The autoreload extension is already loaded. To reload it, use:
  %reload_ext autoreload

In [6]:
d = load_diffs()
df_events, df_blocked_user_text = load_block_events_and_users()

Q: What fraction of comments are personal attacks?

Methodology 1:

Compute fraction of comments predicted to be attacks for different classification thresholds. We can rely on just the human labeled data for this. However, we can also see what results we would get if we used the model predictions.


In [18]:
def prevalence_m1(d, sample, score, ts = np.arange(0.5, 0.91, 0.1)):

    d_a = pd.concat([pd.DataFrame({'threshold': t, 'attack': d[sample].query("ns=='article'")[score] >= t }) for t in ts], axis = 0)
    d_a['condition'] = 'article talk'

    d_u = pd.concat([pd.DataFrame({'threshold': t, 'attack': d[sample].query("ns=='user'")[score] >= t }) for t in ts], axis = 0) 
    d_u['condition'] = 'user talk'

    df = pd.concat([d_u, d_a])
    df['attack'] = df['attack'] * 100
    sns.pointplot(x="threshold", y="attack", hue="condition", data=df)
    plt.ylabel('percent of comments that are attacks')
    plt.ylim(-0.1, plt.ylim()[1])
    plt.savefig('../../paper/figs/threshold_prevalence_%s_%s' % (sample, score))

In [30]:
# human annotations
prevalence_m1(d, 'annotated', 'recipient_score')


A higher proportion of user talk comments are attacks. At a conservative threshold of 0.8, 1:400 user talk comments is an attack.


In [29]:
# model predictions on human annotated data
prevalence_m1(d, 'annotated', 'pred_recipient_score')


This is the same plot as above, except that we used the model scores instead of the mean human scores. The model gives fewer comments a score above 0.5. Hence, it suggests that a smaller proportion of comments is personal attacks. This is just for comparison. We can simply use the human scores to answer this question.


In [6]:
#prevalence_m1(d, 'sample', 'pred_recipient_score')

Methodology 2

A potential downside of measuring personal attacks as we did above is that, when we pick a threshold, we don't count any of the attacking comments with a score below the threshold.

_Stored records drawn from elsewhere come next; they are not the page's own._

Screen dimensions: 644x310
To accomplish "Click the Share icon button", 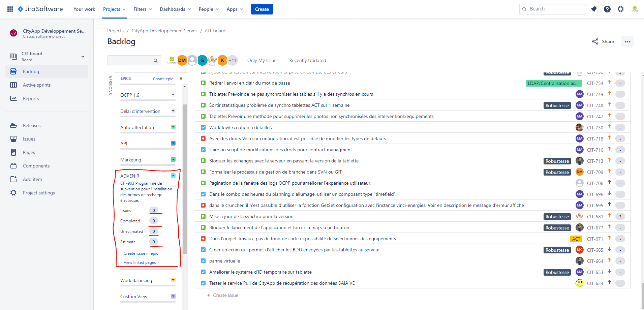I will 603,41.
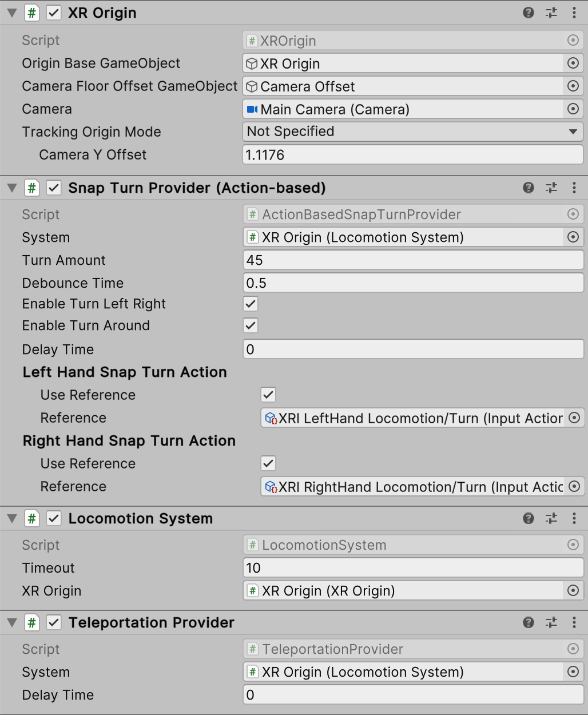Uncheck Enable Turn Around option
The height and width of the screenshot is (715, 588).
pyautogui.click(x=251, y=325)
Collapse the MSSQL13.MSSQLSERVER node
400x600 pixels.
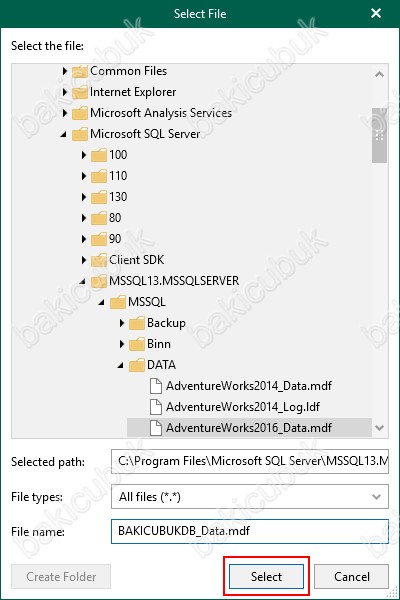(x=82, y=282)
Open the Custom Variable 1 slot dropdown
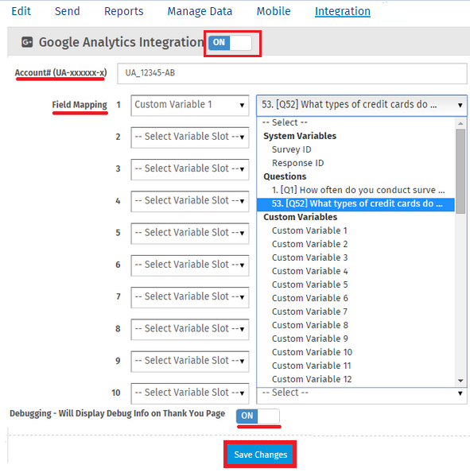This screenshot has height=476, width=470. [190, 105]
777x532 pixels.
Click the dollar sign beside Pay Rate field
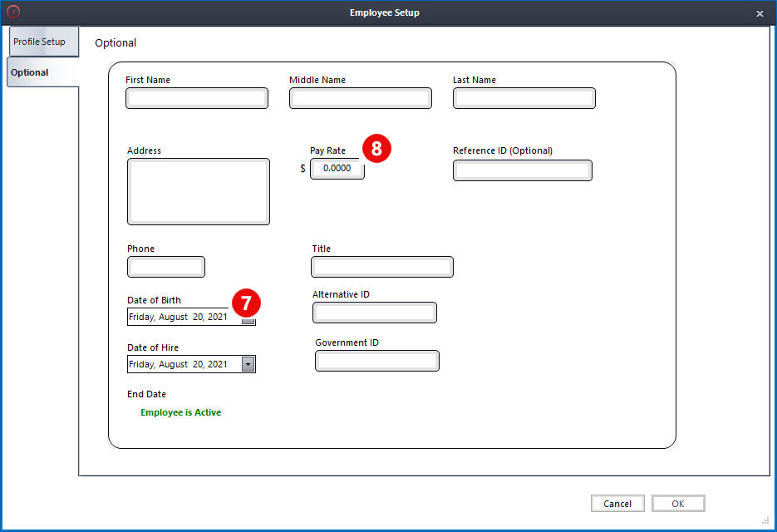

If we interpret the score as the probability that a human would consider the comment an attack, then we can use the scores to compute the expected fraction of attacks in a corpus. To get a measure of uncertainty, we can use the scores as probabilities in a simulation as follows: for each comment, label it as a personal attack with the probability assigned by the model/annotators. Count the fraction of comments labeled as personal attacks. Repeat to get a distribution and take 95% interval.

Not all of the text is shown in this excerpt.